Блокнот
Молдова
Понедельник, 08 декабря

Кишиневские отзвуки восстания декабристов в 1825 году (200 лет восстанию декабристов)

    14 декабря 1825 года произошло восстание декабристов на Сенатской площади в Санкт-Петербурге. 

Оно считается крупнейшим политическим выступлением дворянского сословия в истории Российской империи. Его готовили долго. Еще с 1810-1820-х годов Россия была покрыта сетью различных тайных обществ. Главной целью восставших было свержение самодержавия, отмена крепостного права, принятие конституции и введение представительного правления.

 

   В десятой, зашифрованной, сожженной главе «Евгения Онегина», написанной осенью 1830 года в Болдине, есть такие, исторически верные строки Пушкина:

 

Россия присмирела снова,
И пуще царь пошел кутить,
Но искра пламени иного
Уже издавна, может быть,

..............



У них свои бывали сходки,
Они за чашею вина,
Они за рюмкой русской водки
..............



Витийством резким знамениты,
Сбирались члены сей семьи
У беспокойного Никиты,
У осторожного Ильи.
..............

 

Друг Марса, Вакха и Венеры,
Тут Лунин дерзко предлагал
Свои решительные меры
И вдохновенно бормотал.
Читал свои Ноэли Пушкин,
Меланхолический Якушкин,
Казалось, молча обнажал
Цареубийственный кинжал.
Одну Россию в мире видя,
Преследуя свой идеал,
Хромой Тургенев им внимал
И, плети рабства ненавидя,
Предвидел в сей толпе дворян
Освободителей крестьян.

 

Так было над Невою льдистой,
Но там, где ранее весна
Блестит над Каменкой тенистой
И над холмами Тульчина,
Где Витгенштейновы дружины
Днепром подмытые равнины
И степи Буга облегли,
Дела иные уж пошли.
Там Пестель – для тиранов
И рать  .... набирал
Холоднокровный генерал,
И Муравьев, его склоняя,
И полон дерзости и сил,
Минуты вспышки торопил.

 

Сначала эти заговоры
Между Лафитом и Клико
Лишь были дружеские споры,
И не входила глубоко
В сердца мятежная наука,
Все это было только скука,
Безделье молодых умов,
Забавы взрослых шалунов,
Казалось .........
Узлы к узлам .......
И постепенно сетью тайной
Россия ..........
Наш царь дремал .....
.............

 

    В декабре 1825 года опальный поэт Пушкин томился в новой ссылке –

в Михайловском.

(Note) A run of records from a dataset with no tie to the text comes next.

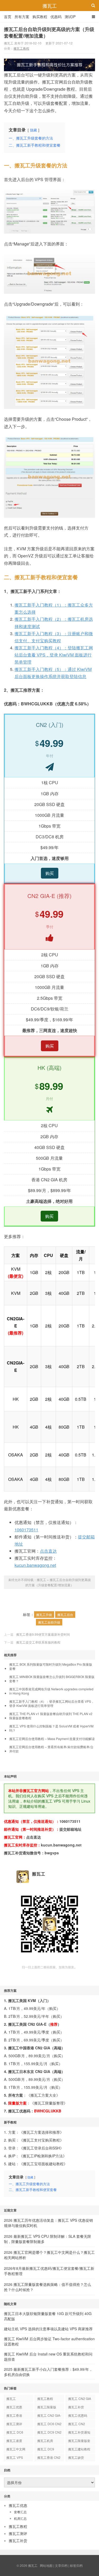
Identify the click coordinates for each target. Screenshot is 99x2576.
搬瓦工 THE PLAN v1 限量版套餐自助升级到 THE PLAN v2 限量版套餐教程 (50, 1716)
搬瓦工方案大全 (43, 2095)
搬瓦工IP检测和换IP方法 (43, 2155)
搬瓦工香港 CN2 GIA (48, 2458)
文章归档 (61, 2565)
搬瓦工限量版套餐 (79, 2441)
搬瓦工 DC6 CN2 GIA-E (49, 2424)
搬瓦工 (50, 5)
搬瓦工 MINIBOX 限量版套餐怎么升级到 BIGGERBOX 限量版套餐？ (52, 1679)
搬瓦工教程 (21, 48)
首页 (7, 16)
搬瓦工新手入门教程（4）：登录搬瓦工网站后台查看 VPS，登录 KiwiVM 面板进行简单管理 (51, 1703)
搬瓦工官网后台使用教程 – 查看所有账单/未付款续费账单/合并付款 (51, 1749)
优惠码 (56, 16)
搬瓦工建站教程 (79, 2449)
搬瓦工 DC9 (45, 2449)
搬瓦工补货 (76, 2407)
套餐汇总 (20, 2512)
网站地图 (46, 2565)
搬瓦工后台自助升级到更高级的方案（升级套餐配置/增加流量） (49, 32)
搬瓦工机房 (45, 2440)
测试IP (70, 16)
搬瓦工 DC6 (14, 2432)
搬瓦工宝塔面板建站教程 (43, 2163)
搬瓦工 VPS (14, 2457)
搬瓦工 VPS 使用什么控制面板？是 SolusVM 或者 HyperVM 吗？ (51, 1728)
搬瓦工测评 (14, 2423)
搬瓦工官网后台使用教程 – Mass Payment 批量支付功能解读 (52, 1739)
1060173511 (26, 1530)
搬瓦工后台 (65, 1614)
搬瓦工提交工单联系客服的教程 (38, 1642)
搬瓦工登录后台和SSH (41, 2148)
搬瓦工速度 (14, 2440)
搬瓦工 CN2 (76, 2423)
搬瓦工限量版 (46, 2407)
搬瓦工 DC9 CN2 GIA (49, 2433)
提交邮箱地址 (70, 1829)
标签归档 (76, 2565)
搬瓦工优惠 (14, 2407)
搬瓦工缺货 (76, 2457)
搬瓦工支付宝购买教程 (41, 2140)
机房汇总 (20, 2518)
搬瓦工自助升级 (49, 1622)
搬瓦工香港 (14, 2415)
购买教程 (39, 16)
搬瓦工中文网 (15, 2449)
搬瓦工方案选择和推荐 (41, 2132)
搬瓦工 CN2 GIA (79, 2398)
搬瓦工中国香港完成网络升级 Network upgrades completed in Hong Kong (51, 1691)
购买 (49, 873)
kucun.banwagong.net (35, 1565)
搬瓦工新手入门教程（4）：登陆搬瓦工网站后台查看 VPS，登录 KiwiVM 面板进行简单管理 (54, 655)
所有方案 (22, 16)
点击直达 (48, 1551)
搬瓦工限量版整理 (49, 2103)
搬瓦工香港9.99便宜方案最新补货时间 (43, 1634)
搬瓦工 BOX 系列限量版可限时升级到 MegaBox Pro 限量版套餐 (50, 1666)
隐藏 (33, 129)
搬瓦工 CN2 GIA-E (49, 2416)
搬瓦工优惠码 (77, 2415)
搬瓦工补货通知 (79, 2432)
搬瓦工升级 (44, 1614)
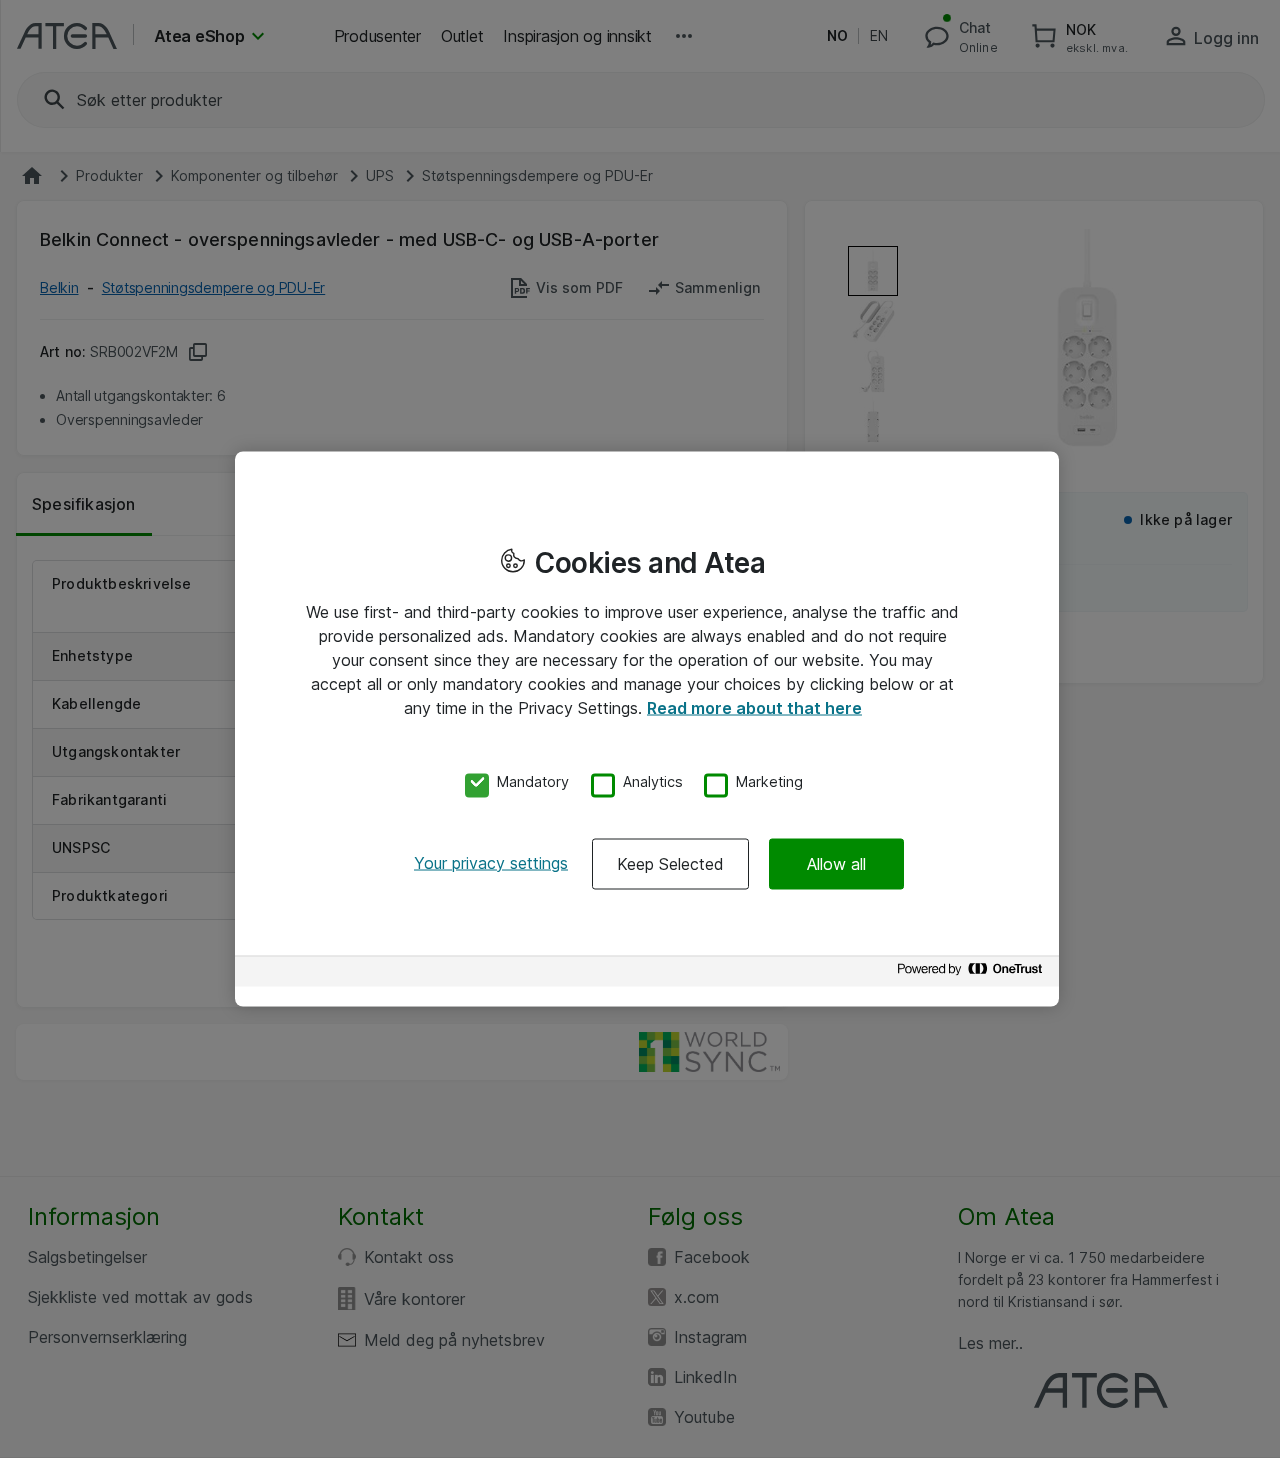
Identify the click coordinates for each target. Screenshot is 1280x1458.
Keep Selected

Он попытался было присоединиться к восставшим в северной столице, среди которых были и его друзья, знакомые, но не доехал… А вот его брат Лев Пушкин 14 декабря оказался на самой площади, среди восставших. Его приметил учитель и друг Вильгельм Кюхельбекер, в руках которого были пистолет и палаш, отнятый чернью у одного из жандармов. Этот палаш Кюхельбекер вручил Льву и сказал князю Оболенскому:

    – Примем этого молодого воина…

 

    Вечером, после разгрома восстания, Лев пришел на квартиру Рылеева и узнал, что тот арестован.

 

   В семье Пушкиных все знали, что Лев был на площади среди восставших, но тщательно скрывали этот факт. Однако 9 февраля 1826 года Кюхельбекер признался, что передал палаш Льву Пушкину, который оказался там, как и другие, «из одного ребяческого любопытства». Следственный комитет тут же позаботился о том, чтобы Льву Пушкину, которого уже решено пригласить служить в корпус жандармов, было решительно отказано.

 

   А в Кишиневе было тихо. Осенью наместник края граф М. С. Воронцов велел не продлевать контракт на проживание вице-губернатора Бессарабской области Ф. Ф. Вигеля в дорогих апартаментах дома Крупенского. Вигель перебрался в скромный, чистенький домик с садиком в дачном месте города. Нового губернатора в Бессарабии еще не было, и Вигель исполнял его обязанности.

 

   19 ноября императора Александра I не стало, он скончался в Таганроге. Между тем, в Кишиневе об этом еще никто не знал. 29 ноября Вигель находился дома. Принесли почту. «В последнем мною распечатанном пакете находилось письмо Казначеева, от которого пришел я в восхищение. Он обстоятельно уведомлял меня об особенно милостивом, почти дружественном обхождении Царя с нашим начальником и о возросшем вдруг кредите последнего. Каких счастливых от того последствий, писал он, не можем ожидать для себя мы, его приближенные! Он прибавил, что хотя Государь не совсем дал слово, но вероятно, если здоровье Императрицы дозволит ему отлучиться, то к Рождеству приедет он в Одессу и побывает в Бессарабии. ”Смотрите, говорил он, не ударьтесь лицом в грязь; особенно советую вам содержать дороги в лучшей исправности”. Письмо это было от 18 ноября и следственно, верно, залежалось где-нибудь, в канцелярии или на почте.

 

    Голова моя загорелась, я не мог усидеть спокойно и быстрыми шагами бросился разгуливать по полю… Без всякой цели, очарованный три часа не бродил я, а бегал по полю. Я совсем и забыл, что действия графа не раз уже показывали необъясненную на меня досаду его; забыл, что Тимковский (новый губернатор области – В. К.) со дня на день может приехать: я бредил только счастьем увидеть в близи Александра, может быть говорить с ним. К четырем часам воротился я обедать; утомленный и утренними занятиями, и сильными после того ощущениями, скоро я заснул и проснулся когда уже смерклось».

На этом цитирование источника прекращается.